If he were still alive today…sigh… I believe Tobin was en route, no holds barred once again, to become a much needed figure in Christian theology, the sort of one who would be the opposite of what we have come to dread. He struggled at first with academics but then his intellect began to mature and obviously mushroom. As it is, I feel I can make a case for Tobin being the most original and serious Christian Mystic in modern times, interpreting his climbing experiences as true worship, and simultaneously, growing out towards other people, having done a complete about face in the end, unconcerned about his stature as a great climber, which he surely was.


There is a story to go with the Groucho glasses but it needs a certain photo with it I have to locate.
 Bruce Adams
Tarbuster

climber
right here, right now
Feb 10, 2015 - 03:48am PT
Brunosafari/Bruce said:
… what I remember most was Tim's sensational climbing ability. The Dude is mega strong!

Yes, strong ... and he’s gutsy too!

Tim,
About 1981 you and I climbed Inverted Staircase on Fairview and Swept Away in Joshua Tree. You led the hard pitches on both climbs. We needed to do some preliminary route finding to get established on Inverted Staircase. I recall the bolt which you clipped on Staircase’s crux was pure crap! (We tried not to worry about spinners in those days, just happy to have something to clip, haha).

What I remember most about those two routes we partnered up for, was something you said before heading out on the crux of Swept Away: "I'm willing to go for it! And I am not afraid to take a fall!”.

Well, it isn't El Capitan, but quite a thrilling lead position on Swept Away and you did fall … It's a daunting little ripper from that position … And quickly, with total conviction and no fear, you got right back up there to fire the thing! No question, boldness runs in the family.

Really fun to see you posting here Tim.
We've missed you at the JT/Stonemaster reunions.

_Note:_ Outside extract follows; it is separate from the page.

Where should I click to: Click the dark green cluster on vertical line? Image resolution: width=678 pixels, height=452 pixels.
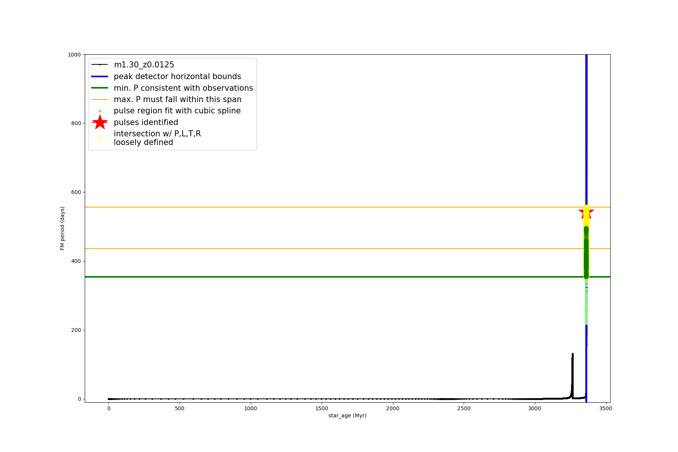click(586, 252)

As you can imagine this story of your brother's antics on this ascent with Bruce has been told many times here on the forum. Thanks much for the great pictures!

Great stuff Bruce Adams, on Tobin's character.
Looking forward to more!

Cheers,
Roy
WBraun

climber
Feb 10, 2015 - 09:02am PT
About that fixed rope over the Shield roof to the headwall.

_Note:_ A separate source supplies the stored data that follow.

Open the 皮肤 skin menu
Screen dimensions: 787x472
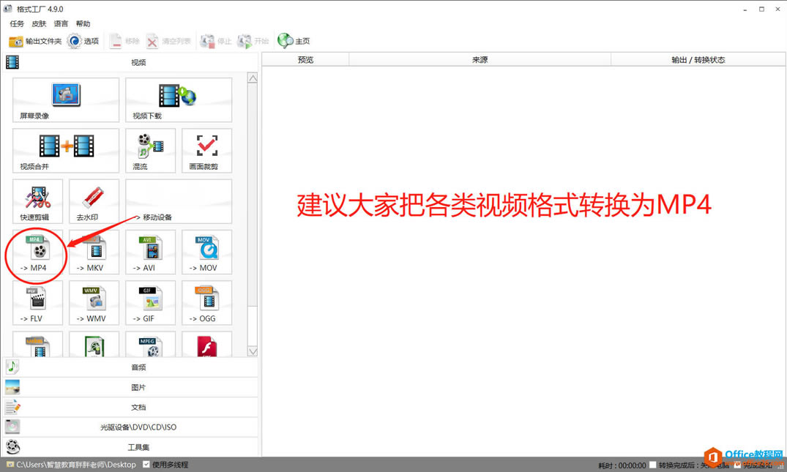[39, 24]
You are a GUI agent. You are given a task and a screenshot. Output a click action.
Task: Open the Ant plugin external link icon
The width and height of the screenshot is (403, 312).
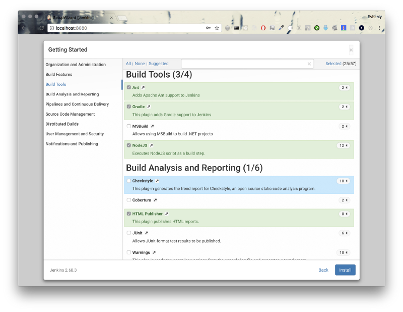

Me and Dale Bard found that rope laying on the gray ledges.

I told Dale we should drag it with us and fix it at the anchors over the roof and at the anchors below the roof.

That way if we somehow get hurt on the shield headwall we could retreat easily.

Since we found this rope just laying there abandoned it seemed like a no brainer.

We were on the 5th ascent.

Dale anchored the rope thru the eye of one of the bolt hangers.

As far as the story being Tobin had found the rope just jammed into the crack when he got to the anchors over the roof seems far fetched to me ......

Who did the sixth ascent? Bachar, Kauk and Gramicci ? Followed by Sorenson on the 7th ascent.
Rick A

climber
Boulder, Colorado
Feb 10, 2015 - 10:20am PT
Werner,

I saw that story of the rope in the crack in an old thread here in 2005 and a post from John Vawter:

My favorite story is the Shield Roof. (No idea if it's true.) He was up there with Denny Adams, a brother in Christ shall we say, and when they got to the A4 roof pitch they found a rope hanging down from above. Denny looks at Tobin and shakes his head in the negative. After a bit of debate, Tobin slaps his jumars on the line and starts to jug. He finishes the free jumar and is into the relative ease of steep rock when he spies the end of the rope . . . not fixed to an anchor, but running into a crack. As he nears the end he sees what he has been jumaring on: a knot wedged in the crack.

Luckily, we have Bruce available to set us straight: to what was the rope attached when Tobin jumared over the roof?